Transmission intergénérationnelle de l’obésité : tout est-il joué in utero ?

Actuellement, en France, 21 % des enfants entre 8 et 17 ans présentent une surcharge pondérale, dont 6 % sont en situation d’obésité (1). On sait depuis longtemps qu’il existe des corrélations avec le niveau socio-économique des parents, l’IMC parental, les antécédents familiaux, le tabagisme parental, la sédentarité, le temps d’écran. Le lien avec la prise de poids gestationnelle, même chez les mères de poids normal, est également établi par de nombreuses études de cohorte. Les différentes mesures de restriction liées à la pandémie récente ont encore accru l’incidence et surtout les inégalités en la matière.

Une session débat de l’ADA intitulée « Transmission intergénérationnelle de l’obésité : the Womb or the Home? », jeu de mots difficile à traduire, a éclairé un peu plus les liens entre les événements de la vie intra-utérine, ceux de la toute petite enfance, et le surpoids.

 

L’héritabilité de l’IMC

Dans une vaste étude britannique de jumeaux, nés en 2007, sur 925 paires, dont 34 % d’homozygotes, l’héritabilité du z-score de l’IMC dans un milieu “obésogène” est de 86 versus 39 % en cas d’environnement qualifié de favorable, la variance étant imputable à la génétique dans 62 % des cas (2). Les critères évalués pour caractériser le milieu étaient l’alimentation, l’activité physique et le temps d’écran (Rothberg AE, ADA 2021).

 

The Womb

L’adaptation métabolique du fœtus et du jeune enfant

Pour aller un peu plus loin, l’intervention très percutante pro “Womb” du Pr Peter Gluckman, de l’université d’Auckland, a permis de préciser la notion d’adaptation métabolique du fœtus et du jeune enfant (Gluckman P, ADA 2021). Il fait remarquer que ces adaptations successives de l’espèce humaine à des conditions de vie évolutives ont permis la survie de l’espèce. Cette capacité d’adaptation est liée à des interactions multiples entre le génome, et les mécanismes épigénétiques, culturels, environnementaux.

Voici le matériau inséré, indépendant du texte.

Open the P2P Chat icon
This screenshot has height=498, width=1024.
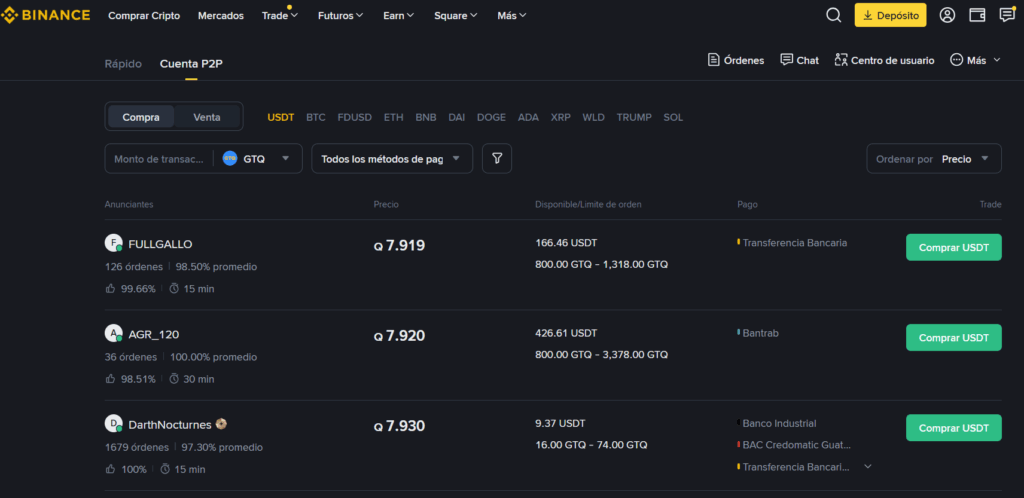pyautogui.click(x=787, y=60)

Les modifications épigénétiques

Juste après la fécondation

Les modifications épigénétiques sont décrites depuis une étude déjà ancienne (3) comme survenant très précocement sur l’ADN fortement déméthylé des cellules totipotentes du développement embryonnaire, notamment une corrélation entre masse grasse des enfants à 9 ans et pourcentage de méthylation de CpG 2/13 sur le sang de cordon.

En cours de grossesse

Mais ces modifications épigénétiques peuvent également survenir plus tard dans la grossesse, et en période post-natale immédiate. En témoigne cette analyse secondaire de l’étude randomisée UPBEAT (4), qui montre qu’une intervention sur le mode de vie (diététique et activité physique, en huit séances hebdomadaires de 1 heure) proposée à des femmes enceintes obèses (IMC = 36), à partir de 18 SA, si elle ne réduit pas le risque de diabète gestationnel (DG) (25 versus 26 % dans le groupe contrôle), diminue de manière très significative les modifications de méthylation constatées chez les femmes ayant un diagnostic de DG (porté entre 27 et 28 SA, sur les critères IADPSG) ; en particulier chez les femmes ayant une glycémie post-charge à 1 heure élevée. Cet accent porté sur la glycémie à 1 heure de l’HGPO intéressera les diabétologues, car il rejoint le volet pédiatrique de l’étude HAPO qui montre un lien entre la diminution des capacités insulinosécrétoires des enfants à 10 ans et la glycémie à 1 heure lors du test diagnostique chez leur mère (5).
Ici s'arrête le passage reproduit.